2012-10-01 Thread KOSAKI Motohiro
On Mon, Oct 1, 2012 at 2:54 AM, Yasuaki Ishimatsu
 wrote:
> Hi Kosaki-san,
>
>
> 2012/09/29 7:19, KOSAKI Motohiro wrote:
>>>>>
>>>>> I don't understand it. How can we get rid of the warning?
>>>>
>>>>
>>>> See cpu_device_release() for example.
>>>
>>>
>>> If we implement a function like cpu_device_release(), the warning
>>> disappears. But the comment says in the function "Never copy this
>>> way...".
>>> So I think it is illegal way.
>>
>>
>> What does "illegal" mean?
>
>
> The "illegal" means the code should not be mimicked.
>
>
>> You still haven't explain any benefit of your code. If there is zero
>> benefit, just kill it.
>> I believe everybody think so.
>>
>> Again, Which benefit do you have?
>
>
> The patch has a benefit to delets a warning message.
>
>
>>
>>>>>> Why do we need this node_device_release() implementation?
>>>>>
>>>>>
>>>>> I think that this is a manner of releasing object related kobject.
>>>>
>>>>
>>>> No.  Usually we never call memset() from release callback.
>>>
>>>
>>> What we want to release is a part of array, not a pointer.
>>> Therefore, there is only this way instead of kfree().
>>
>>
>> Why? Before your patch, we don't have memset() and did work it.
>
>
> If we does not apply the patch, a warning message is shown.

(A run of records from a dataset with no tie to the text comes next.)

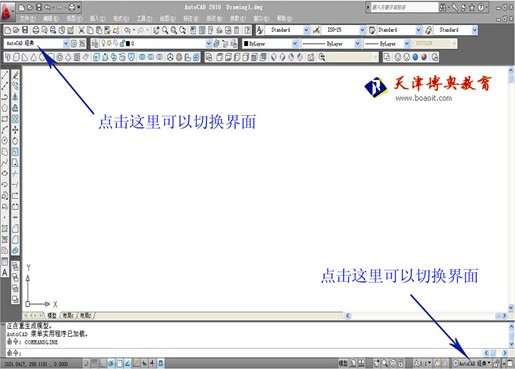Click the Workspace Settings gear beside AutoCAD 经典
The width and height of the screenshot is (515, 369).
[74, 43]
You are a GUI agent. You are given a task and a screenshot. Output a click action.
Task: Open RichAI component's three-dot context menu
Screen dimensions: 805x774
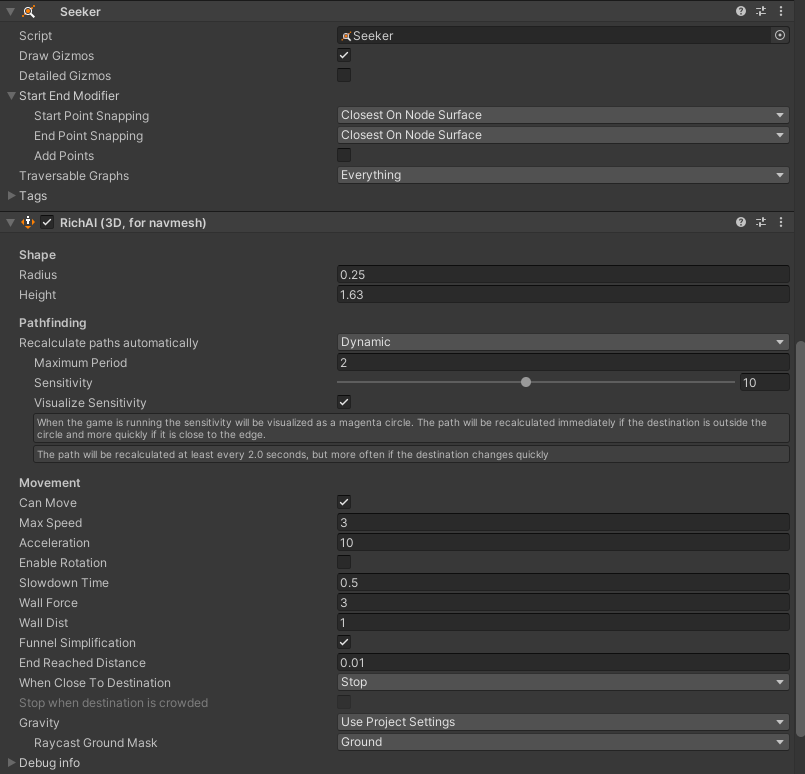tap(781, 222)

> So I think it did not work well.
>
>
>> I can't understand what mean "only way".
>
>
> For deleting a warning message, I created a node_device_release().
> In the manner of releasing kobject, the function frees a object related
> to the kobject. So most functions calls kfree() for releasing it.
> In node_device_release(), we need to free a node struct. If the node
> struct is pointer, I can free it by kfree. But the node struct is a part
> of node_devices[] array. I cannot free it. So I filled the node struct
> with 0.
>
> But you think it is not good. Do you have a good solution?

Do nothing. just add empty release function and kill a warning.
Obviously do nothing can't make any performance drop nor any
side effect.

meaningless memset() is just silly from point of cache pollution view.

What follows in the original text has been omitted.